The Bush years were a disgrace to the United States, including repeated violations of civil liberties, abuses of power, and incompetent governing. If those who defended the American system of democract against the abuses of the Bush years were to look back and choose one moment which was particularly upsetting, the two which would undoubtedly receive the most consideration would be going to war against Iraq based upon lies and the Supreme Court decision which placed Bush in power. Of course all the abuses of the Bush years were made possible by the Supreme Court’s decision in Bush v. Gore.

If the Supreme Court had respected the democratic system, or at least took a consistent view on states’ rights, the outcome isn’t entirely clear. The partial recount which Gore was seeking before the Supreme Court intervened would have still resulted in George Bush winning, but a full recount of Florida would have given the state to Gore. (There were additional problems in Florida such as voters intending to vote for Gore but mistakenly voting for Pat Buchanan due to the format of the ballot, but there was no conceivable remedy for this).  Regardless of what the outcome would have been, the Supreme Court was wrong to interfere with recounts in Florida.

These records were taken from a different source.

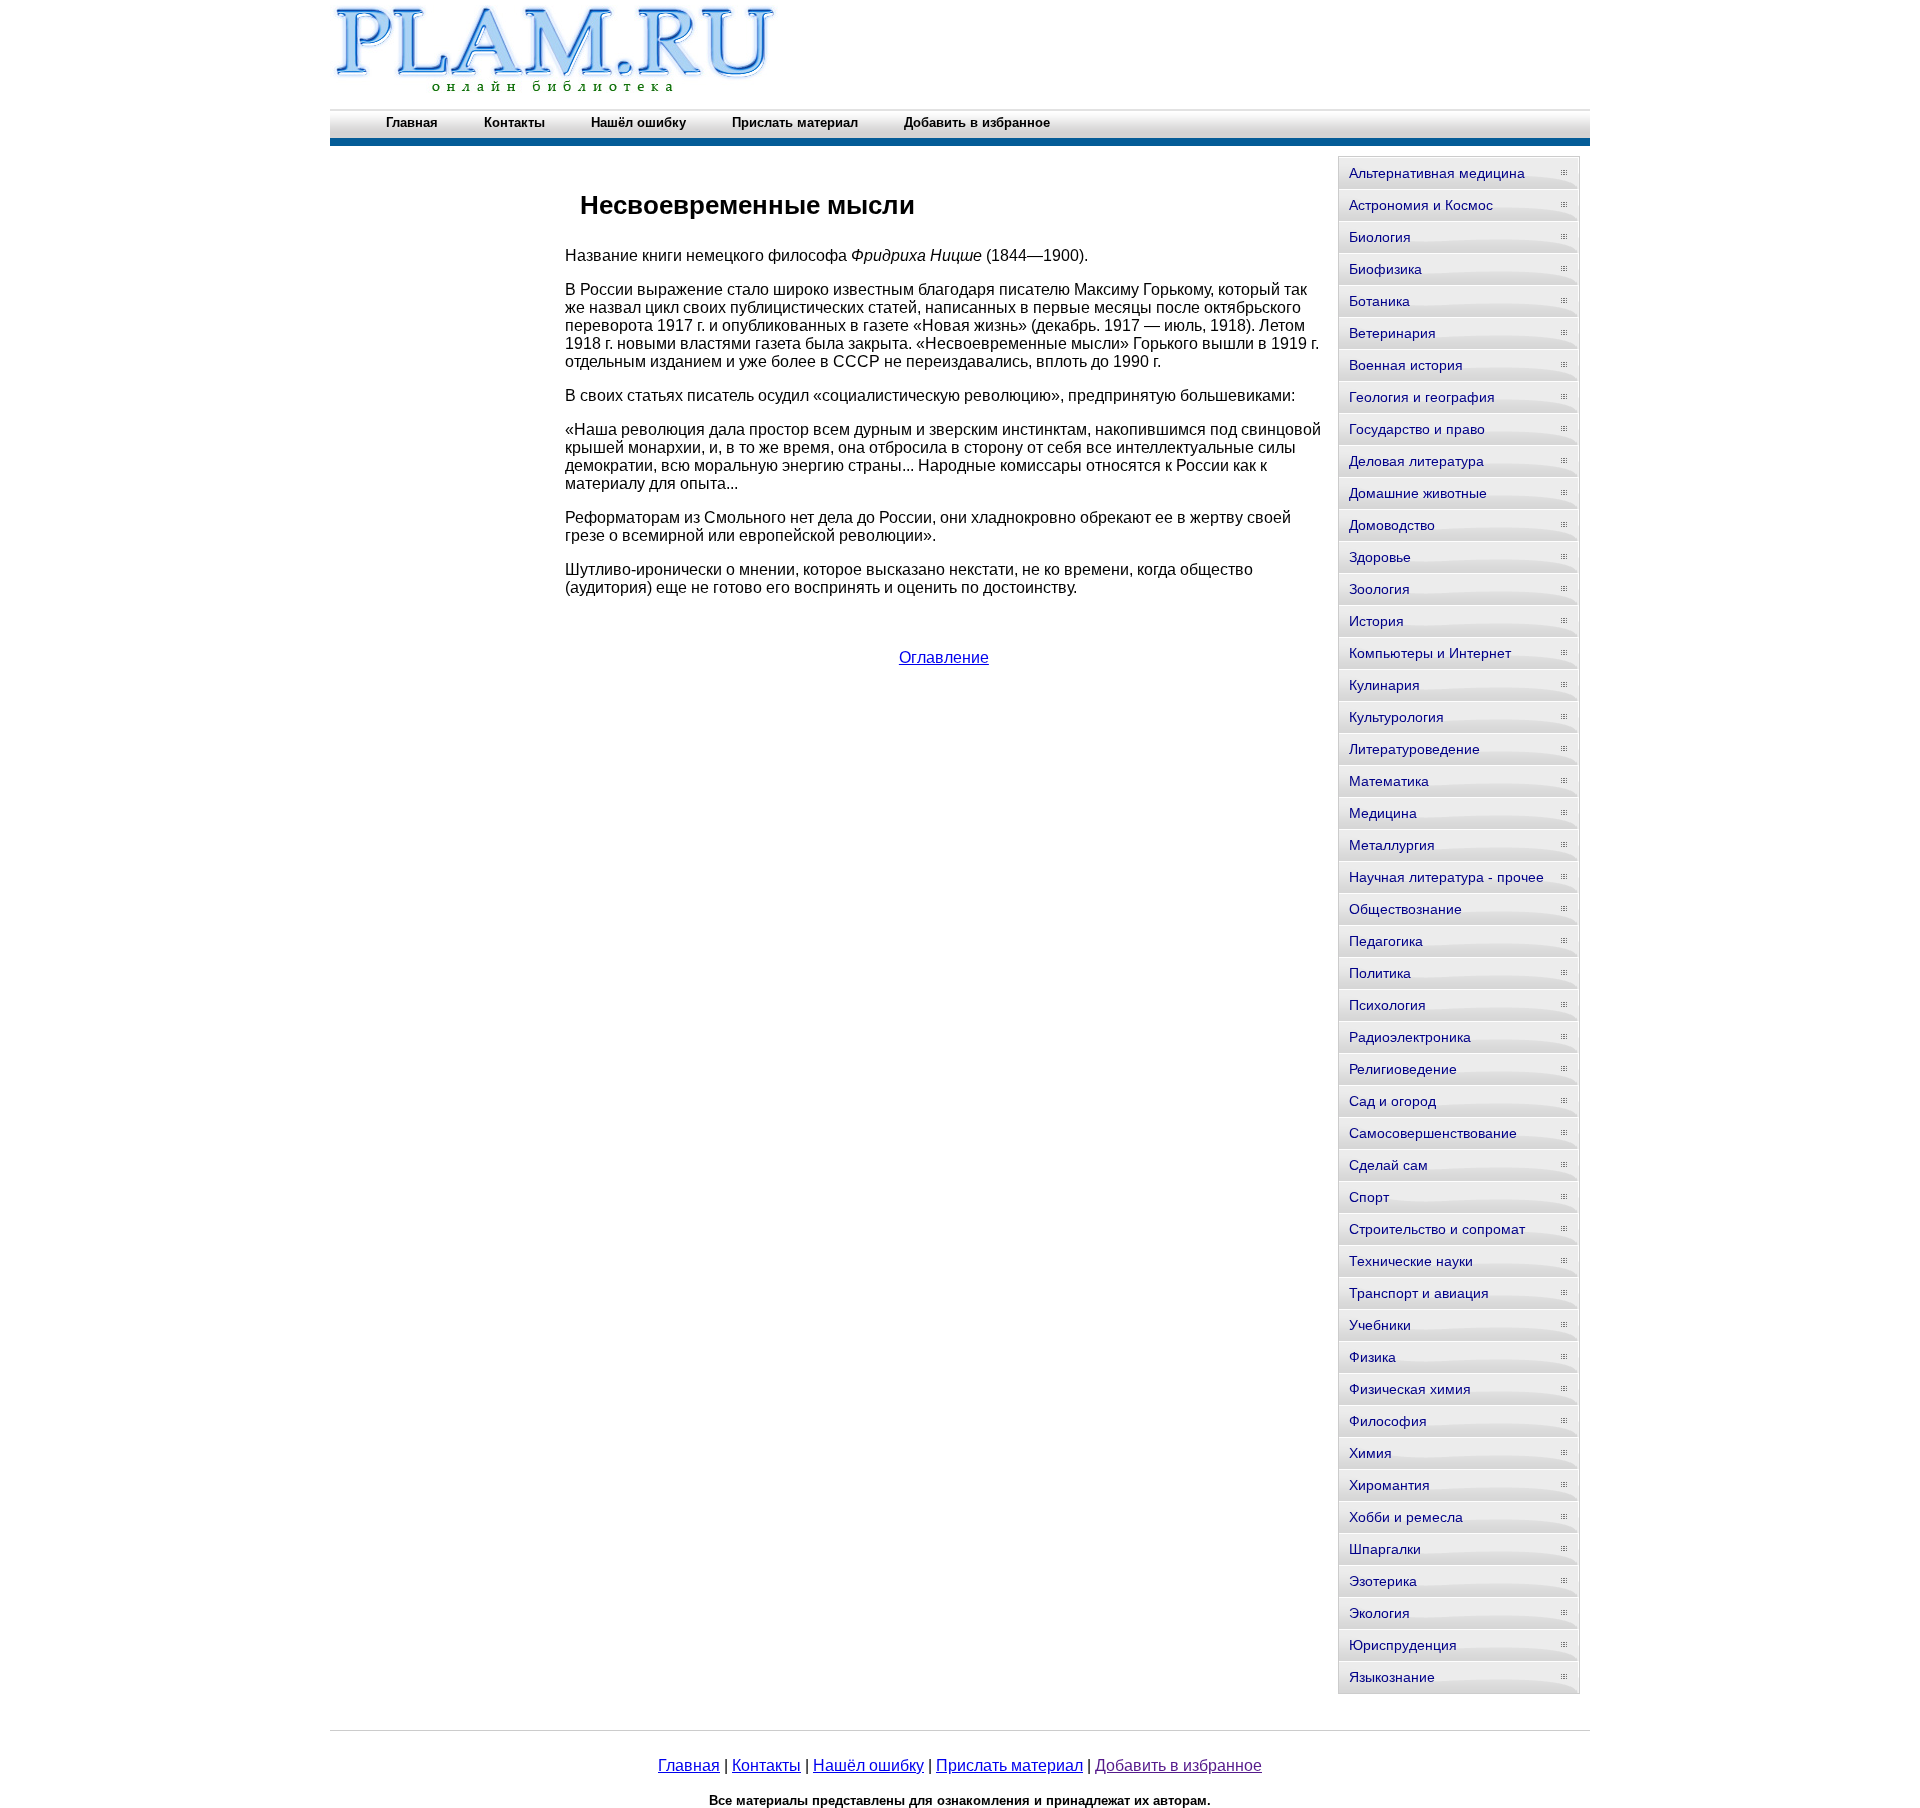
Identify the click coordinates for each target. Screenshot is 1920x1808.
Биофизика (1385, 269)
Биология (1380, 237)
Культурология (1396, 717)
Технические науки (1411, 1261)
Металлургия (1392, 845)
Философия (1388, 1421)
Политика (1380, 973)
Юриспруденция (1403, 1645)
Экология (1379, 1613)
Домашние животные (1418, 493)
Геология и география (1422, 397)
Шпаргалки (1385, 1549)
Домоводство (1392, 525)
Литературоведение (1414, 749)
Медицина (1383, 813)
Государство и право (1417, 429)
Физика (1372, 1357)
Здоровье (1380, 557)
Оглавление (944, 657)
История (1376, 621)
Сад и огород (1392, 1101)
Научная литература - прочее (1446, 877)
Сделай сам (1388, 1165)
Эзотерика (1383, 1581)
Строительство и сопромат (1437, 1229)
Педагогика (1386, 941)
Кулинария (1384, 685)
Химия (1370, 1453)
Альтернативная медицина (1437, 173)
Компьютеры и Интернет (1430, 653)
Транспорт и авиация (1419, 1293)
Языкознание (1392, 1677)
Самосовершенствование (1433, 1133)
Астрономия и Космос (1421, 205)
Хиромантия (1389, 1485)
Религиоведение (1403, 1069)
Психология (1387, 1005)
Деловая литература (1416, 461)
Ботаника (1379, 301)
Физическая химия (1410, 1389)
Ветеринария (1392, 333)
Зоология (1379, 589)
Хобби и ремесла (1406, 1517)
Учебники (1380, 1325)
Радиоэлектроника (1410, 1037)
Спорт (1369, 1197)
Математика (1389, 781)
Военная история (1406, 365)
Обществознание (1405, 909)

Sandra Day O’Connor, who voted with the 5-4 majority to circumvent democracy, told that Chicago Tribune that the decision may have been wrong:

Retired U.S. Supreme Court Justice Sandra Day O’Connor hasn’t given much thought to which was the most important case she helped decide during her 25 years on the bench. But she has no doubt which was the most controversial.

It was Bush v. Gore, which ended the Florida recount and decided the 2000 presidential election.

Looking back, O’Connor said, she isn’t sure the high court should have taken the case.

“It took the case and decided it at a time when it was still a big election issue,” O’Connor said during a talk Friday with the Tribune editorial board. “Maybe the court should have said, ‘We’re not going to take it, goodbye.’”

The case, she said, “stirred up the public” and “gave the court a less-than-perfect reputation.”

“Obviously the court did reach a decision and thought it had to reach a decision,” she said. “It turned out the election authorities in Florida hadn’t done a real good job there and kind of messed it up. And probably the Supreme Court added to the problem at the end of the day.”

O’Connor, who was appointed by President Ronald Reagan in 1981, was the first woman to serve on the high court. Though she tended to side with the conservatives, O’Connor was known as the court’s swing vote. Her vote in the 5-4 Bush v. Gore decision effectively gave Republican George W. Bush a victory over his Democratic opponent, then-Vice President Al Gore.